Achiral P‐donor pincer‐aryl ruthenium complexes ([RuCl(PCP)(PPh~3~)]) 4c,d were synthesized via transcyclometalation reactions by mixing equivalent amounts of [1,3‐phenylenebis(methylene)]bis[diisopropylphosphine] (2c) or [1,3‐phenylenebis(methylene)]bis[diphenylphosphine] (2d) and the N‐donor pincer‐aryl complex [RuCl{2,6‐(Me~2~NCH~2~)~2~C~6~H~3~}(PPh~3~)], (3; Scheme 2). The same synthetic procedure was successfully applied for the preparation of novel chiral P‐donor pincer‐aryl ruthenium complexes [RuCl(P*CP*)(PPh~3~)] 4a,b by reacting P‐stereogenic pincer‐arenes (S,S)‐[1,3‐phenylenebis(methylene)]bis[(alkyl)(phenyl)phosphines] 2a,b (alkyl=^i^Pr or ^t^Bu, P*CHP*) and the complex [RuCl{2,6‐(Me~2~NCH~2~)~2~C~6~H~3~}(PPh~3~)], (3; Scheme 3).
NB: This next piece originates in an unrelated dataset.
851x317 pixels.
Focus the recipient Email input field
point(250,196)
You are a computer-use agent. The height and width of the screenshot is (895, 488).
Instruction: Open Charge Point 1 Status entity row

The crystal structures of achiral [RuCl(PCP)(PPh~3~)] 4c and of chiral (S,S)‐[RuCl(PCP)(PPh~3~)] 4a were determined by X‐ray diffraction (Fig. 3). Achiral [RuCl(PCP)(PPh~3~)] complexes and chiral [RuCl(P*CP*)(PPh~3~)] complexes were tested as catalyst in the H‐transfer reduction of acetophenone with propan‐2‐ol. With the chiral complexes, a modest enantioselectivity was obtained.